> [Exercise]: Treat the line containing "Odmietnuť (1023, 1833)" as the first line and the final line of the material below as the last; reproduce that range exactly.

> [Data in this exercise]:
§
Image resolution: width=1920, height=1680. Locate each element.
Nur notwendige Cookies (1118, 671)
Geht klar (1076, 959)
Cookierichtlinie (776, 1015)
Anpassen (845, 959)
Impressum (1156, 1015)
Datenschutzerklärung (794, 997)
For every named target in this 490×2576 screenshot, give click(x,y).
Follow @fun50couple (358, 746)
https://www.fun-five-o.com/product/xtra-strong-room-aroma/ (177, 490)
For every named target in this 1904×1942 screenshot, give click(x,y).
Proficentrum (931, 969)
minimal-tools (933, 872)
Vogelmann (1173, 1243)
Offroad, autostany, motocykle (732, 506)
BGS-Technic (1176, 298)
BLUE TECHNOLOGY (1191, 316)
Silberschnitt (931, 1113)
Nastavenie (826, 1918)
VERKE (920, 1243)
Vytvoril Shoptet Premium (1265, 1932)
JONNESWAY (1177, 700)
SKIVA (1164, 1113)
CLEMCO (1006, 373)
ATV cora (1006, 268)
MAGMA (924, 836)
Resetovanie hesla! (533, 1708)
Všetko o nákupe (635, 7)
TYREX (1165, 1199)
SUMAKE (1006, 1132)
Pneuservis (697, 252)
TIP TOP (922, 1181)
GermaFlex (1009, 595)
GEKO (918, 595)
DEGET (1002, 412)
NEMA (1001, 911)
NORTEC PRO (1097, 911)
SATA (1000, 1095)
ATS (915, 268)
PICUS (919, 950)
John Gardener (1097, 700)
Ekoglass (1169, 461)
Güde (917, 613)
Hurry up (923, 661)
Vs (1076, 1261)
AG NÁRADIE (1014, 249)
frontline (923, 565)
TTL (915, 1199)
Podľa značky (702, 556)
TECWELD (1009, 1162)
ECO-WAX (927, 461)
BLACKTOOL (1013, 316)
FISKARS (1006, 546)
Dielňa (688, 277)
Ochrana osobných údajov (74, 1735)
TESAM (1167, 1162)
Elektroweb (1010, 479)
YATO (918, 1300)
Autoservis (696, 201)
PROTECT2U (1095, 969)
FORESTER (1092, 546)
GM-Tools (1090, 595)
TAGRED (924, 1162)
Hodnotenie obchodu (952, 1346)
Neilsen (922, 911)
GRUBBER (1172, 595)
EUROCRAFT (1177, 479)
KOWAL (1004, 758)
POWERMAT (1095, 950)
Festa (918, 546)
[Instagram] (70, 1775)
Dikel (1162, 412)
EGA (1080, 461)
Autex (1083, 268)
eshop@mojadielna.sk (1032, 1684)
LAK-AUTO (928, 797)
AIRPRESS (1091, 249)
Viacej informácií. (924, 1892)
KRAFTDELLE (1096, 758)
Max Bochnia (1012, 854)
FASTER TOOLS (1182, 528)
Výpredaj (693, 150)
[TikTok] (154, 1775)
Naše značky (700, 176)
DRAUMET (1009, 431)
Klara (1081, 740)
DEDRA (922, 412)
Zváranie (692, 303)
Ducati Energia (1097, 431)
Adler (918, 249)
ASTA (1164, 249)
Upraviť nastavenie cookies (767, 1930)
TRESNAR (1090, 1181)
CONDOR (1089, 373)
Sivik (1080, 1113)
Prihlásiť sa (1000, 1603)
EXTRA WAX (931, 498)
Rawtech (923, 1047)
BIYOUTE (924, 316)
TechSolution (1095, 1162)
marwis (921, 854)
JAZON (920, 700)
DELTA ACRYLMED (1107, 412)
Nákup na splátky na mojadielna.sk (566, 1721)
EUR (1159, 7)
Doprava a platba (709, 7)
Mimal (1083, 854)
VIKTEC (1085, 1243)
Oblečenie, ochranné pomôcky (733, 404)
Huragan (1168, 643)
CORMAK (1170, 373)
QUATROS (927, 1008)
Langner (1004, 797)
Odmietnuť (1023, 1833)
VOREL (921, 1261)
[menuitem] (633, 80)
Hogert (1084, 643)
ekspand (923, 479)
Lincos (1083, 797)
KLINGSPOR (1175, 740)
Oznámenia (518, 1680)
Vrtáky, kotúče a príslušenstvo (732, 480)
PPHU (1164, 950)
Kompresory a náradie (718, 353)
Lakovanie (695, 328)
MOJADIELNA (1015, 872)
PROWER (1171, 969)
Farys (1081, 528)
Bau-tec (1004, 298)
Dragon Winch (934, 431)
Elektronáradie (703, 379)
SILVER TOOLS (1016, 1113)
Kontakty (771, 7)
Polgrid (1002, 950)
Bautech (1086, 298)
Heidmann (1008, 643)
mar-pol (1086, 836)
§
> [The answer]:
Odmietnuť (1023, 1833)
VOREL (921, 1261)
[menuitem] (633, 80)
Hogert (1084, 643)
ekspand (923, 479)
Lincos (1083, 797)
KLINGSPOR (1175, 740)
Oznámenia (518, 1680)
Vrtáky, kotúče a príslušenstvo (732, 480)
PPHU (1164, 950)
Kompresory a náradie (718, 353)
Lakovanie (695, 328)
MOJADIELNA (1015, 872)
PROWER (1171, 969)
Farys (1081, 528)
Bau-tec (1004, 298)
Dragon Winch (934, 431)
Elektronáradie (703, 379)
SILVER TOOLS (1016, 1113)
Kontakty (771, 7)
Polgrid (1002, 950)
Bautech (1086, 298)
Heidmann (1008, 643)
mar-pol (1086, 836)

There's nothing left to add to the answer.